Sites employ medical and social workers who protect against overdoses by providing oxygen and naloxone, the drug that reverses overdoses, and distributing clean needles and other resources to opioid users. New York City has two sites, the only ones operating openly in the country.

Safe drug consumption centers have reversed thousands of overdoses in the United States. United and abroad, helping people who use powerful synthetic opioids like fentanyl avoid the worst consequences of a volatile drug supply.

In the United States United, the sites represent a new form of “harm reduction,” which aims not to get drug users sober or abstinent, but to prevent disease, overdoses and death. President Biden is the first president to endorse the idea.

But critics say the sites encourage a culture of permissiveness around illegal drugs, formally sanctioning the use of opioids in neighborhoods already grappling with the idea. high overdose rates. And they say groups working to open the sites, no matter how well-intentioned, should not encroach on communities that might be hostile to the strategy.

ImageQuetcy Lozada, a first-term Philadelphia City Council member, opposed the creation of any drug consumption sites in her district. Credit...Hannah Yoon for The New York Times

Hours earlier, Ms. Lozada pushed through a measure through the City Council that limited where consumption sites drugs could operate in the city. The bill, which passed 13-1, survived a veto from Mayor Jim Kenney, who favored opening the facilities.
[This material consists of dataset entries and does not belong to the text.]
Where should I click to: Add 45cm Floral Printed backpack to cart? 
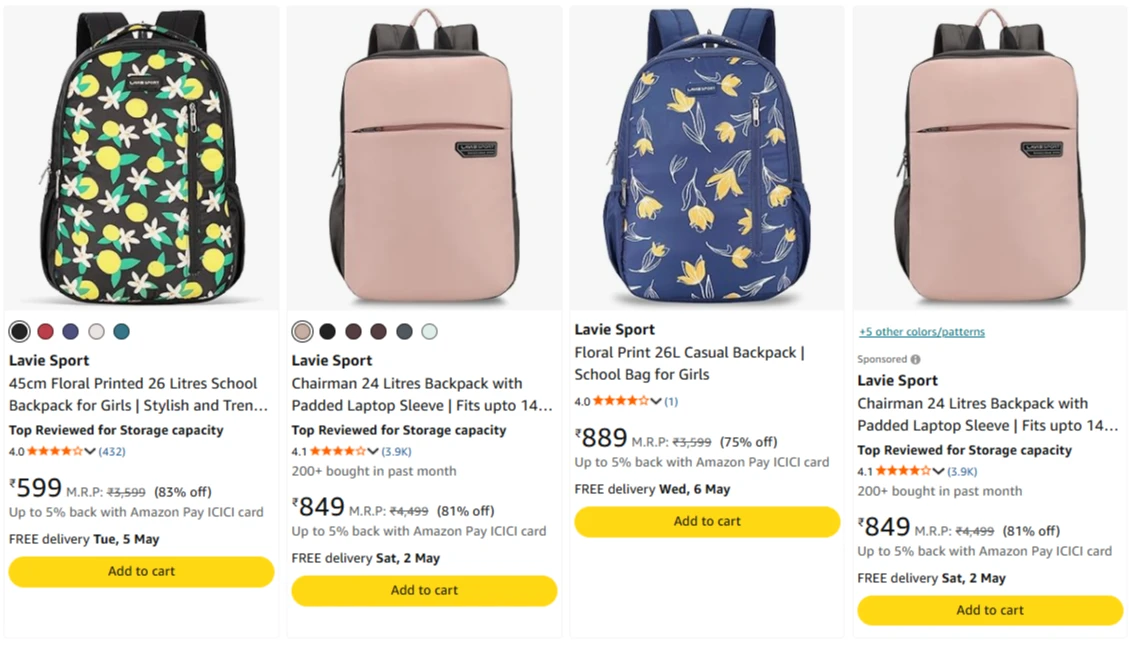[141, 571]
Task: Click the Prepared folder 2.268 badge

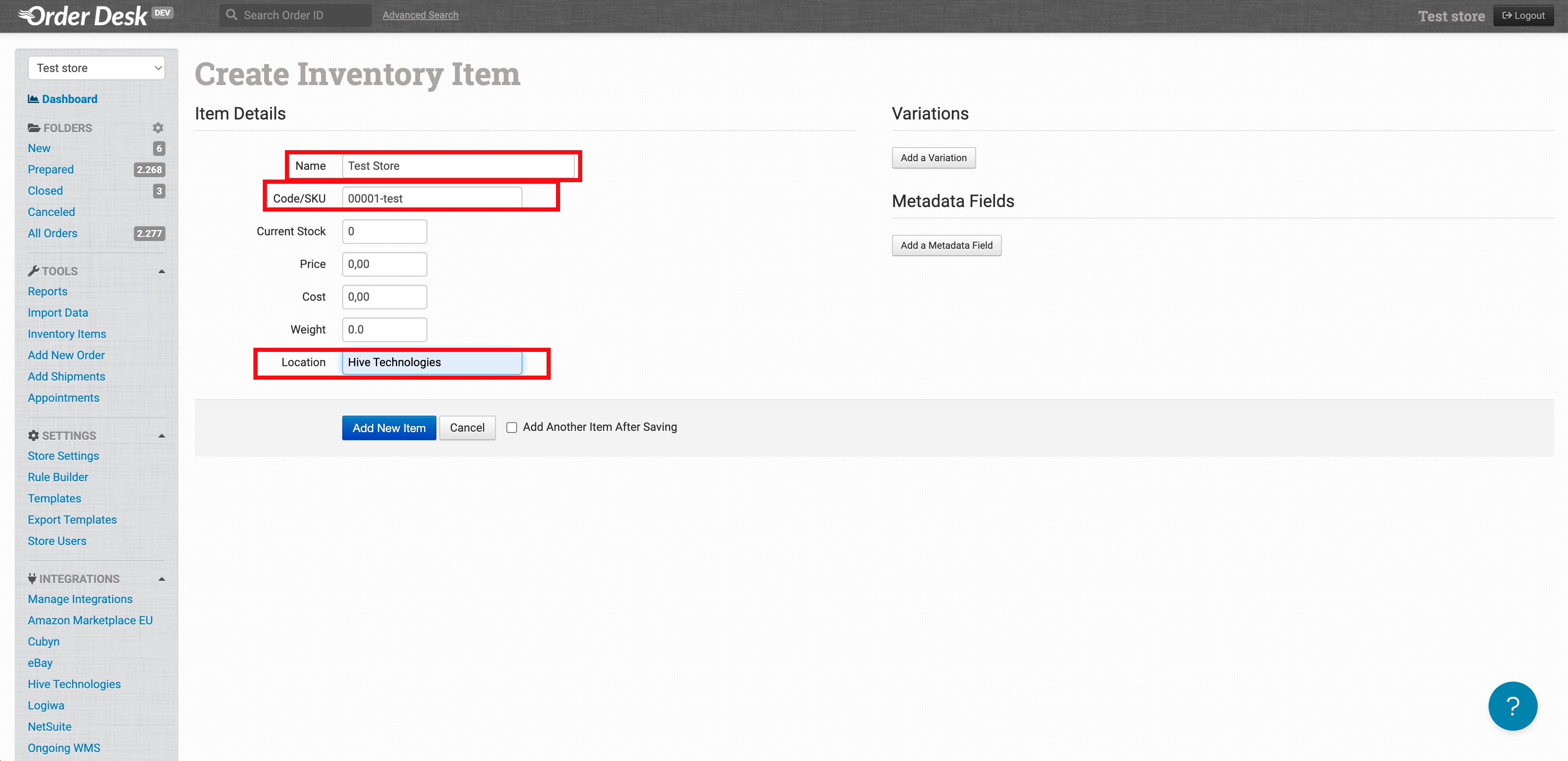Action: 149,170
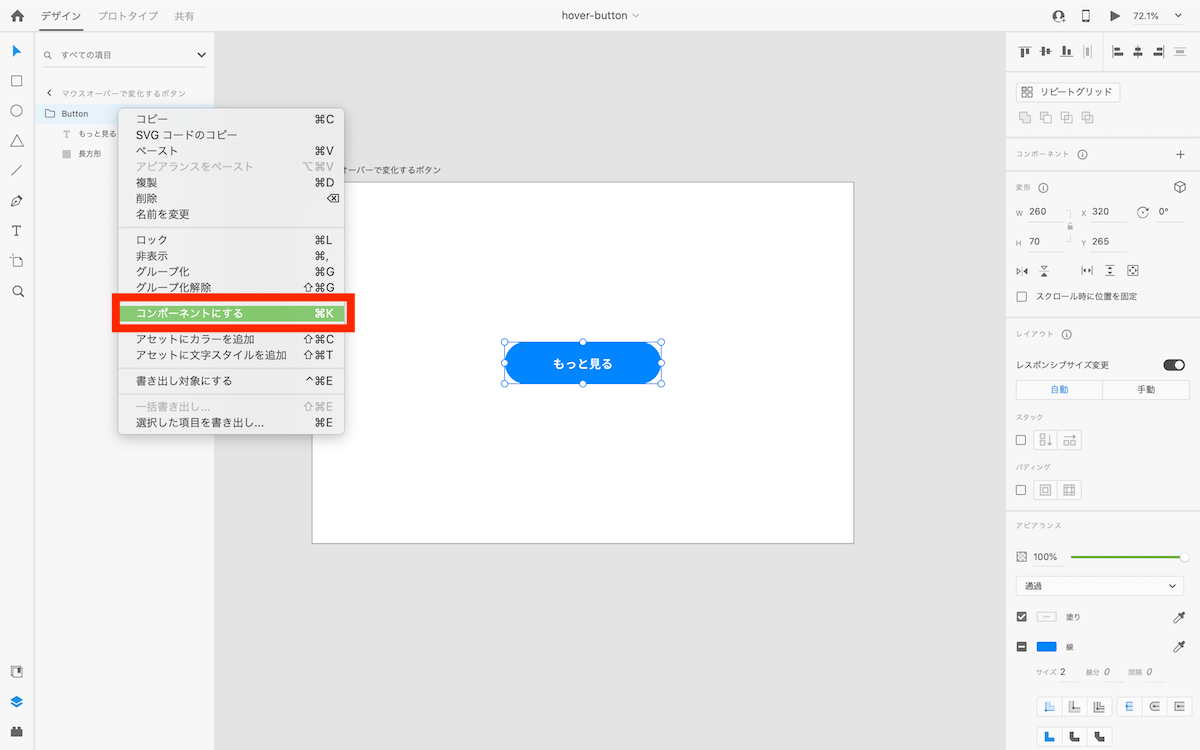Click the リピートグリッド button
This screenshot has width=1200, height=750.
pyautogui.click(x=1068, y=92)
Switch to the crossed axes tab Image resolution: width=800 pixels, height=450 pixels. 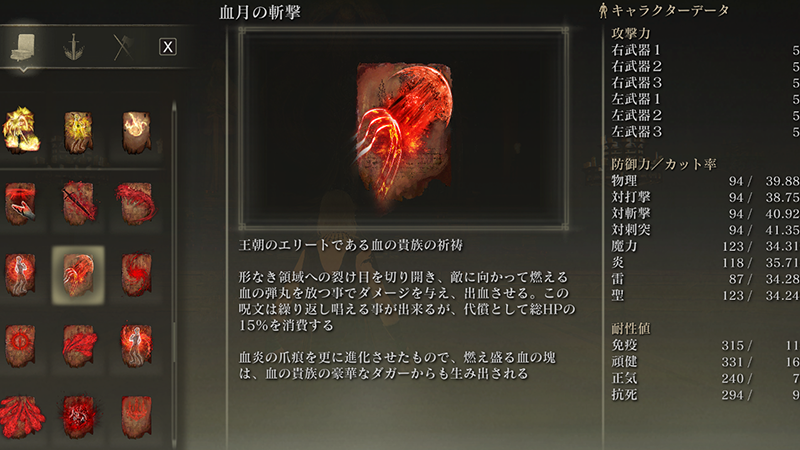[x=122, y=47]
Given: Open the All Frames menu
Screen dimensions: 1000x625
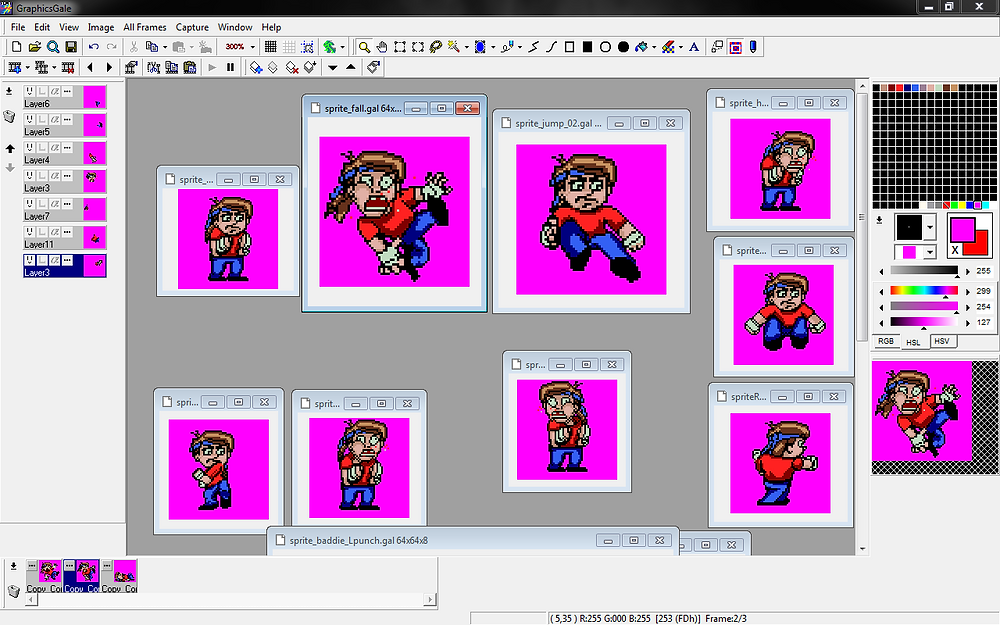Looking at the screenshot, I should point(145,27).
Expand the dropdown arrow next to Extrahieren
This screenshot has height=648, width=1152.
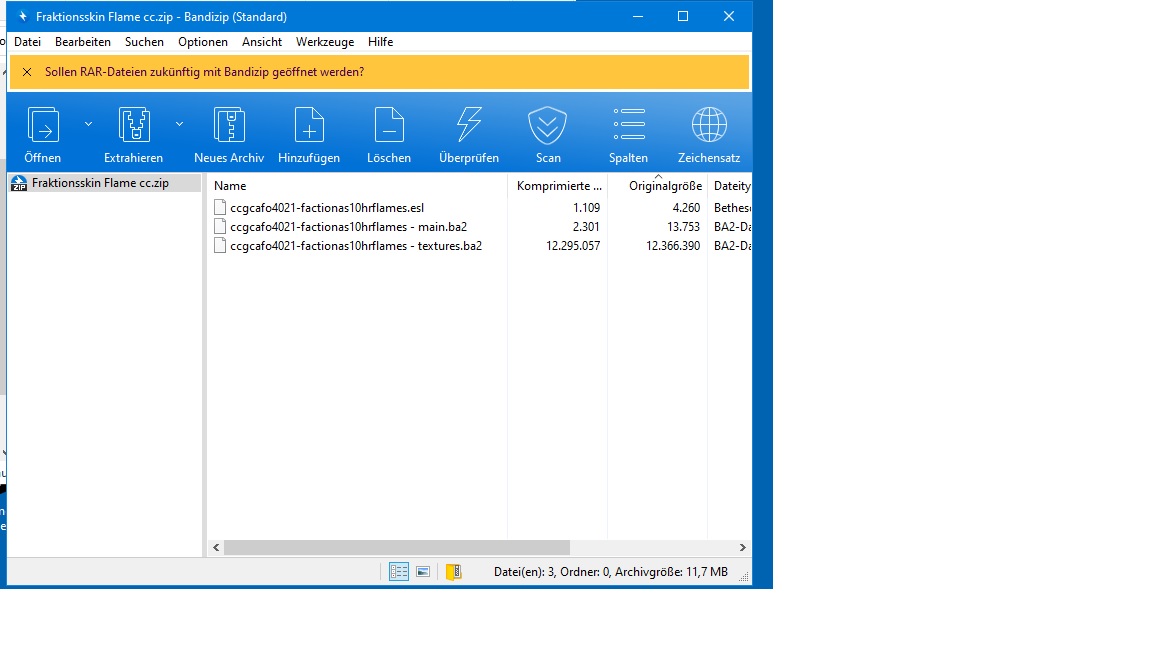(179, 124)
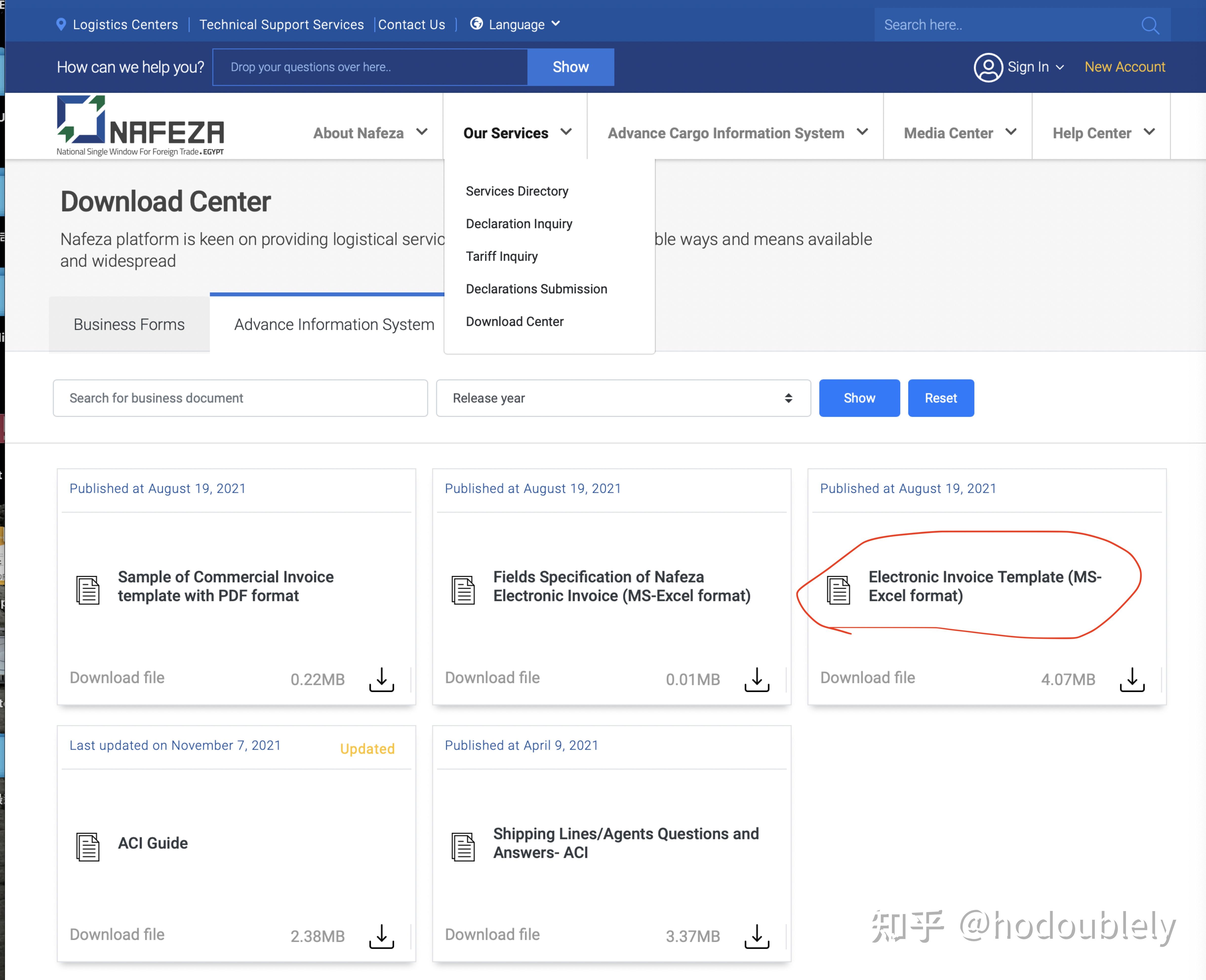Download the ACI Guide file
1206x980 pixels.
(x=382, y=936)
Ms. Lozada and his allies have framed their efforts not as a rejection of drug sites per se, but as a way for Philadelphians to choose whether there is one that can operate in their neighborhood. Kensington Avenue, which is in Ms. Lozada's neighborhood, is considered one of the most obvious locations for such an establishment.

Mrs. Lozada said his constituents did not want to accept living amid open drug use, that it discouraged the use of local libraries and parks and drove away local businesses. “People in politics started to be afraid: what are we doing? How do we do this? Let's do nothing," she said of the state of her neighborhood.